Task input

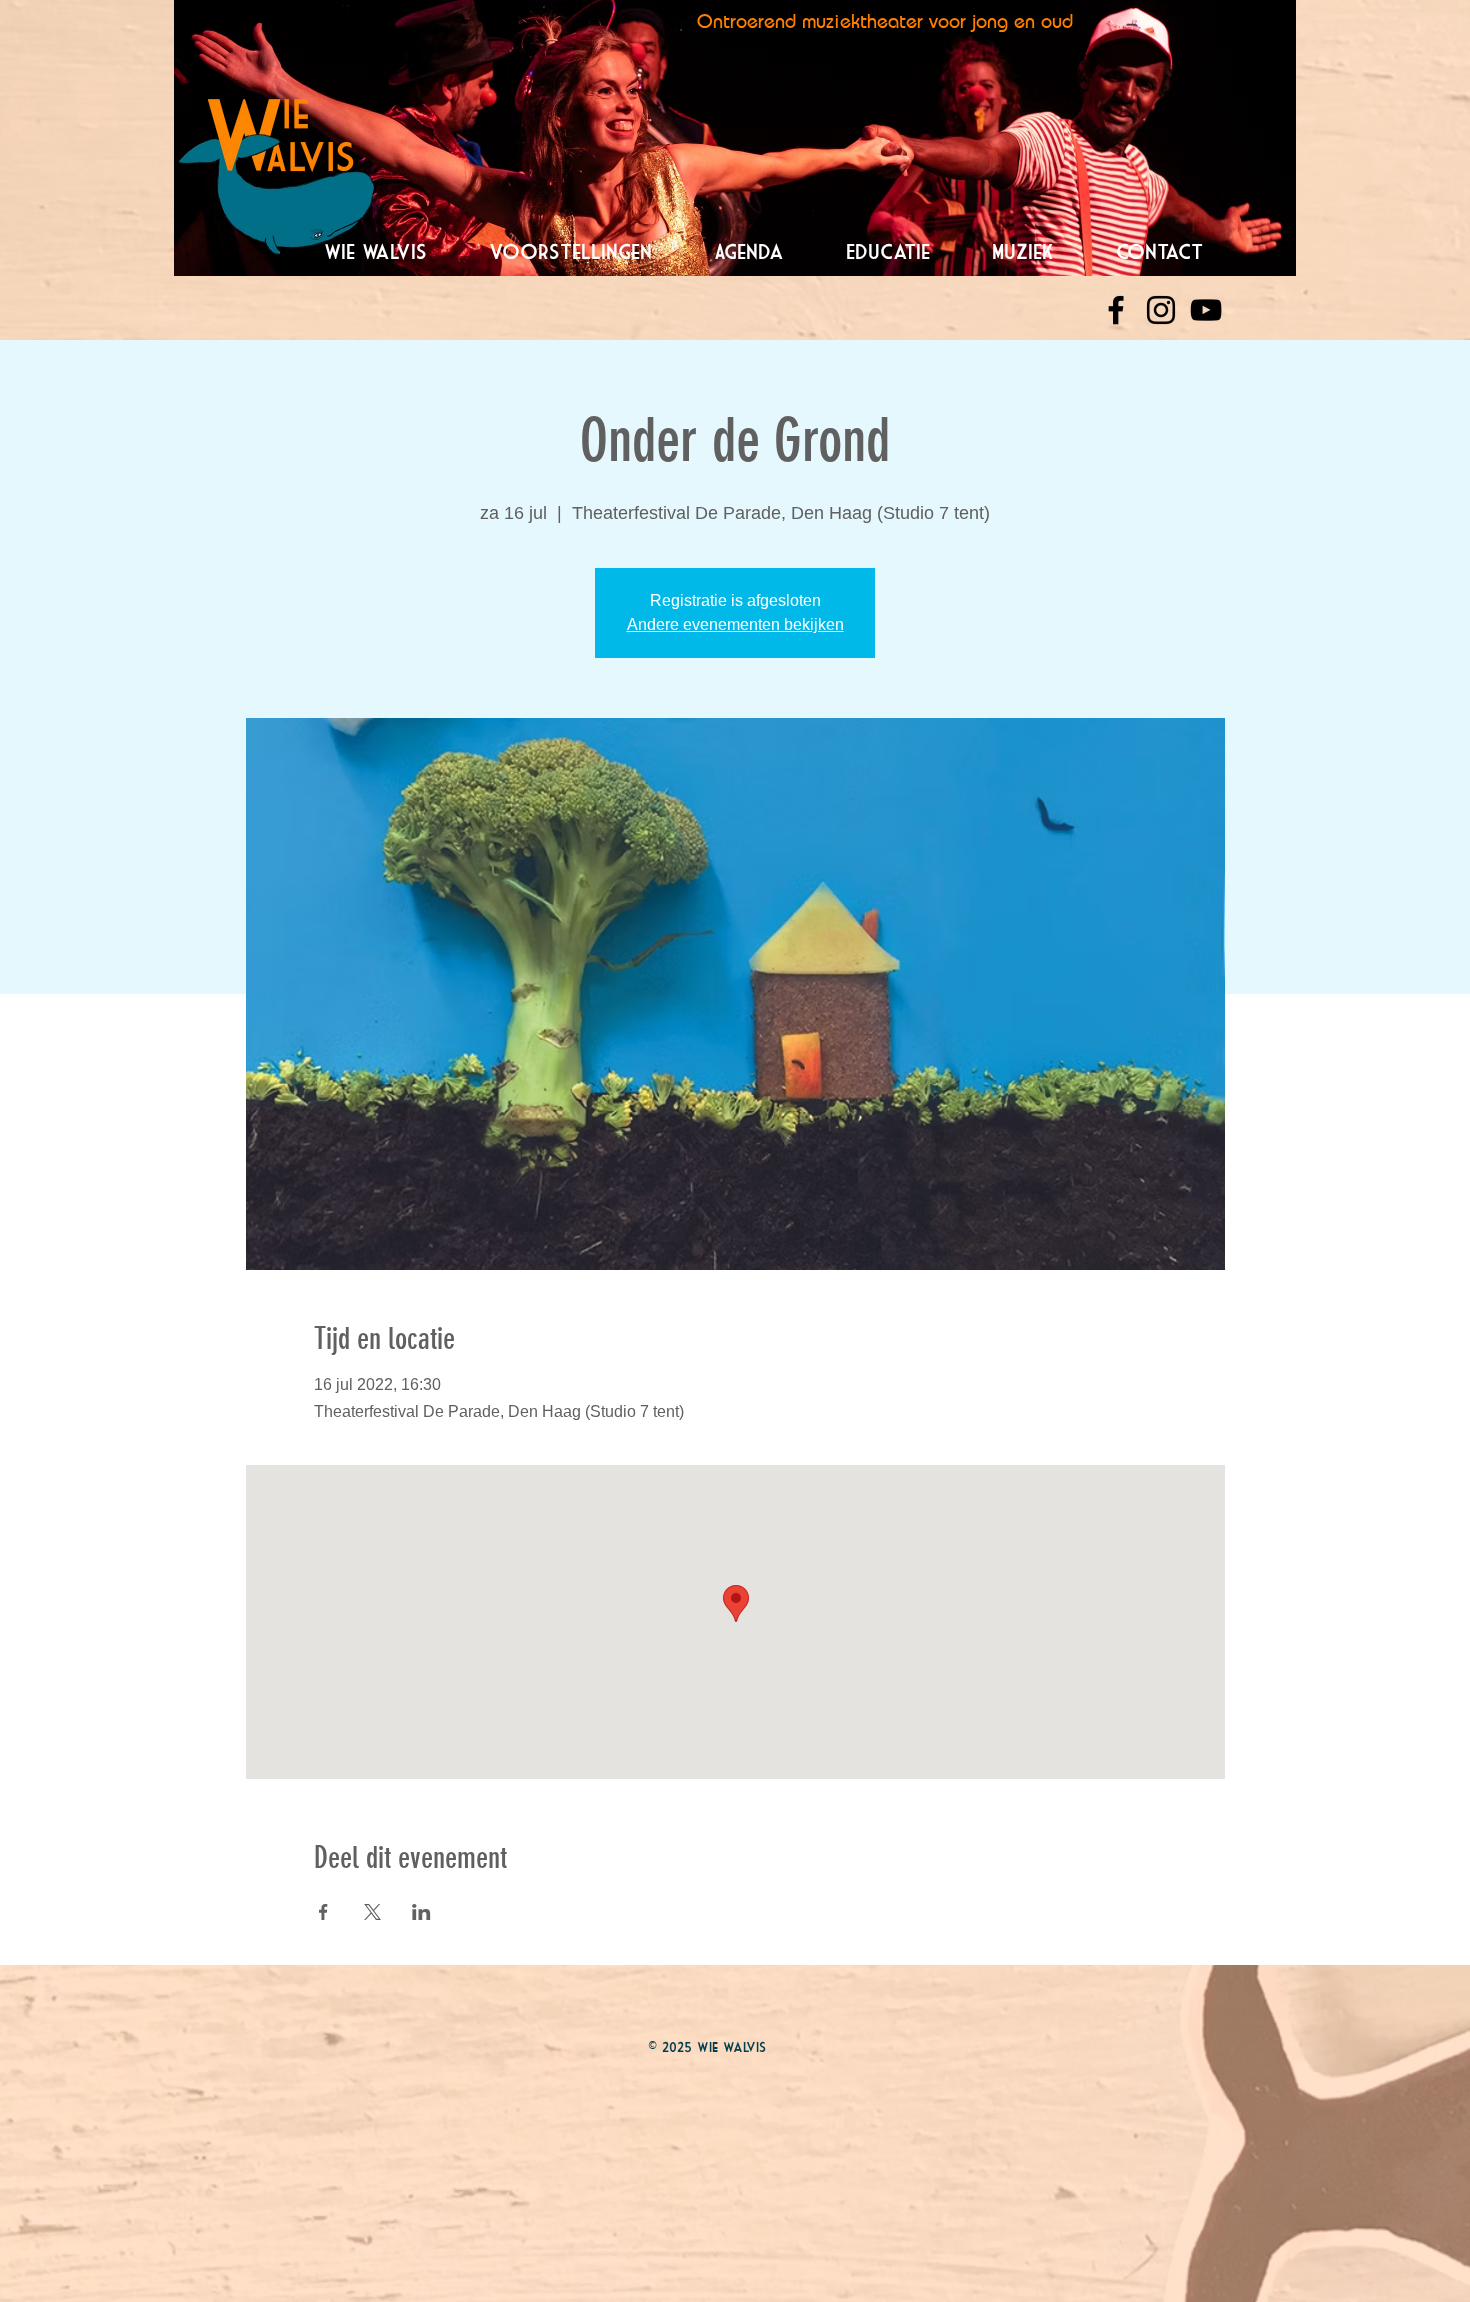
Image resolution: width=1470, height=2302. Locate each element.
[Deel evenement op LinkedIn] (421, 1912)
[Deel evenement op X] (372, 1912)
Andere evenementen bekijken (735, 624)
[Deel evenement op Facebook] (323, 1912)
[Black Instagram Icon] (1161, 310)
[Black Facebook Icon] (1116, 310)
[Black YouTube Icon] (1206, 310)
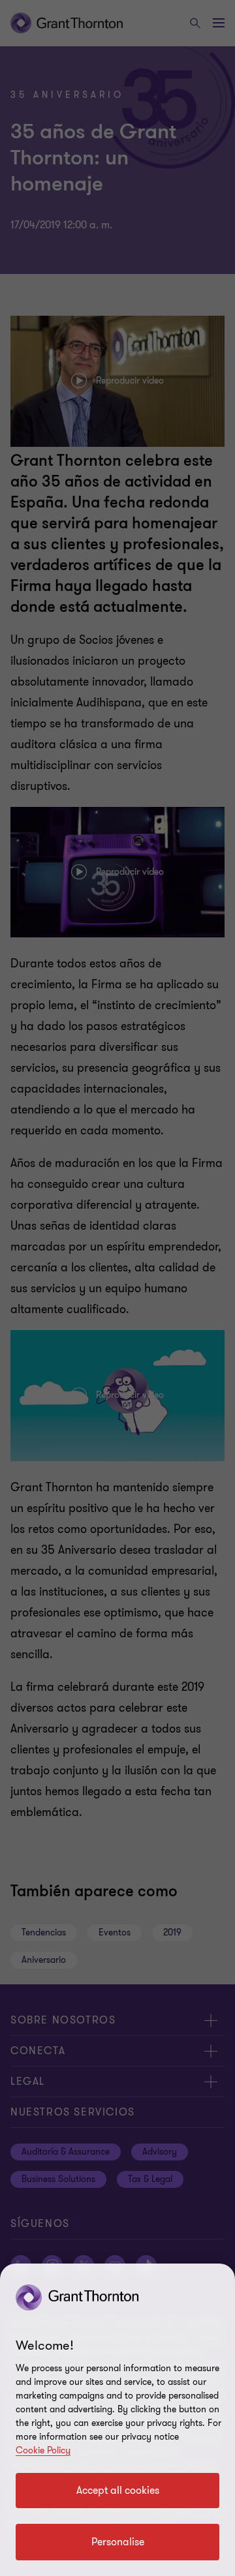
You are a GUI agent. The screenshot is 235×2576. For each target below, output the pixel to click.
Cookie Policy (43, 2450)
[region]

Exercise requirements
Copy out all of the entries exactly as they stand, with no pictures in your copy.

Problem solution
Image resolution: width=1470, height=2302. Locate each element.
[Deel evenement op LinkedIn] (421, 1912)
[Deel evenement op X] (372, 1912)
Andere evenementen bekijken (735, 624)
[Deel evenement op Facebook] (323, 1912)
[Black Instagram Icon] (1161, 310)
[Black Facebook Icon] (1116, 310)
[Black YouTube Icon] (1206, 310)
You are a GUI agent. The screenshot is 235×2576. For each target below, output the pixel to click.
Cookie Policy (43, 2450)
[region]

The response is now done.